DURING THE INVESTIGATION BY AGFA AND THE SUPPLIER, THE SYSTEM WAS INSPECTED. THE INITIAL ASSESSMENT CONFIRMED THERE WAS NO CRACKED OR BROKEN ITEMS. THE EXISTING FLANGE APPEARED TO BE IN GOOD CONDITION, THE LIP OF THE FLANGE WHERE THE COLLIMATOR WOULD BE SECURED DID NOT HAVE ANY DAMAGE. THE COLLIMATOR TABS WERE INTACT WITH NO VISIBLE DAMAGE, ALTHOUGH THERE WAS SOME BRASS SHAVINGS THAT COULD BE SEEN. ALSO IT WAS NOTICED THE TABS WERE NOT FULLY ENGAGED. THE FLANGE WAS REPLACED WITH A NEW FLANGE. THE COLLIMATOR WAS THEN SUCCESSFULLY SECURED TO THE FLANGE. THE SYSTEM WAS TESTED TO MAKE SURE THE COLLIMATOR WAS SECURED AND THEN THE SYSTEM WAS RELEASED TO CUSTOMER. THE ROOT CAUSE HAS BEEN DETERMINED AS THE INCORRECT MOUNTING OF THE COLLIMATOR. THE BIOMEDICAL ENGINEER LOOSENED THE COLLIMATOR SCREWS WHICH CAUSED THE COLLIMATOR TO FALL. THIS EVENT WAS NOT ATTRIBUTED TO INCORRECT SERVICE INSTALLATIONS. THERE ARE NO CORRECTIVE ACTIONS FOR THIS EVENT. THE DX-D 100 SYSTEMS ALREADY CONTAIN AN EXPLICIT CAUTION WARNING CONCERNING MECHANICAL COLLIMATOR INSTALLATION "CAREFULLY FOLLOW THE MOUNTING INSTRUCTIONS AND MAKE SURE THAT THE COLLIMATOR IS CORRECTLY ASSEMBLED. INCORRECT MOUNTING COULD BE DANGEROUS: IT COULD CAUSE THE COLLIMATOR TO FALL OR TO OPERATE INACCURATELY". AN ADDITIONAL PREVENTIVE ACTION WILL BE TAKEN TO INCLUDE A SERVICE INSTRUCTION WITH ALL DELIVERIES OF COLLIMATORS. THERE HAS BEEN NO REPORTED PATIENT HARM FOR THIS EVENT.

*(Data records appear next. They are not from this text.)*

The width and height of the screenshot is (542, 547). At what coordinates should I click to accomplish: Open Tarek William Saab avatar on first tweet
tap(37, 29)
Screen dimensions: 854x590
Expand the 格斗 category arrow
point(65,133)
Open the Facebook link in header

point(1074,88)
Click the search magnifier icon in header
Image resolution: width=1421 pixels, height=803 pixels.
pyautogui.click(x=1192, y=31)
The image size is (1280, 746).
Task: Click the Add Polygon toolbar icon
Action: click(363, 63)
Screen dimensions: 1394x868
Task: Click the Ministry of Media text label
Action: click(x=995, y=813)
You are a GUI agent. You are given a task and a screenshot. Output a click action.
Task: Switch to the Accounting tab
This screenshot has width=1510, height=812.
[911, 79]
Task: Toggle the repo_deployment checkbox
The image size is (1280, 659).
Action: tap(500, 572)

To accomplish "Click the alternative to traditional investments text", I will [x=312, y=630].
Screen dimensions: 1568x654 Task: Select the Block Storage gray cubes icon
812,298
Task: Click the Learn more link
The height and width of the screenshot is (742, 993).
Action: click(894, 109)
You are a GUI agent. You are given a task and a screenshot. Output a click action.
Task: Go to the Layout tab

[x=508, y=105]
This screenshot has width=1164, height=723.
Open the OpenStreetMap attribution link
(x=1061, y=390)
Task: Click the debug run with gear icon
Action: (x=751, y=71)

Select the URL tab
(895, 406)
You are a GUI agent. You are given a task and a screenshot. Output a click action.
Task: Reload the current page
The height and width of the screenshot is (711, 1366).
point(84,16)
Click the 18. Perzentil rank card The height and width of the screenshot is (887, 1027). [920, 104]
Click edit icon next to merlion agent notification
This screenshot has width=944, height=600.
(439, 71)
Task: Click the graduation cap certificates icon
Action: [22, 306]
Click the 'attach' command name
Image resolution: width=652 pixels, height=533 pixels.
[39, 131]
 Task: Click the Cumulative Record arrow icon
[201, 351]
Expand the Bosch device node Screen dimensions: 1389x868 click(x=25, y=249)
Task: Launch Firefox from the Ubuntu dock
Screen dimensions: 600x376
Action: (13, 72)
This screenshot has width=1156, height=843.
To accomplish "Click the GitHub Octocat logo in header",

Description of Event or Problem · 0

THIS SUPPLEMENT REPORT #1 IS BEING SUBMITTED TO PROVIDE THE ROOT CAUSE AND ACTIONS TAKEN.

Additional Manufacturer Narrative · 1

AGFA HEALTHCARE NV HAS RECENTLY CHANGED THE COMPANY STRUCTURE INTO TWO LEGAL ENTITIES, NAMED AGFA HEALTHCARE AND AGFA NV. THIS REPORT IS FOR AGFA N. V. AGFA N.V'S OWNER OPERATOR NUMBER IS (B)(4). AGFA N.V. IS CURRENTLY AWAITING THE ASSIGNMENT OF A FDA REGISTRATION NUMBER. THIS REPORT HAS BEEN SUBMITTED VIA THE MANUFACTURER REGISTRATION NUMBER (B)(4) FOR AGFA HEALTHCARE N.V.

Description of Event or Problem · 1

A CUSTOMER IN THE US REPORTED TO AGFA WHEN USING THEIR DX-D 100 SYSTEM THE COLLIMATOR FELL FROM THE SYSTEM. THE CUSTOMER REPORTED IN PREPARATION TO IMAGE A PATIENT AFTER HEART SURGERY, THE COLLIMATOR FELL OFF AND HIT THE PATIENT IN THE ABDOMEN. THE PATIENT, WHO WAS MEDICATED FROM SURGERY, INDICATED THEY WERE NOT HURT. THE UNIT HAS BEEN REMOVED FROM SERVICE. INVESTIGATION IS UNDERWAY AND A SUPPLEMENTAL REPORT WILL BE PROVIDED. THERE HAS BEEN NO REPORTED ACTUAL HARM TO PATIENT OR USER DURING THESE EVENTS.

Devices

Seq Brand Generic Product Code Manufacturer Model Lot UDI-DI
69759 DIGITAL RADIOGRAPHY X-RAY SYSTEM DX-D100 DX-D 100 MOBILE IZL AGFA N.V.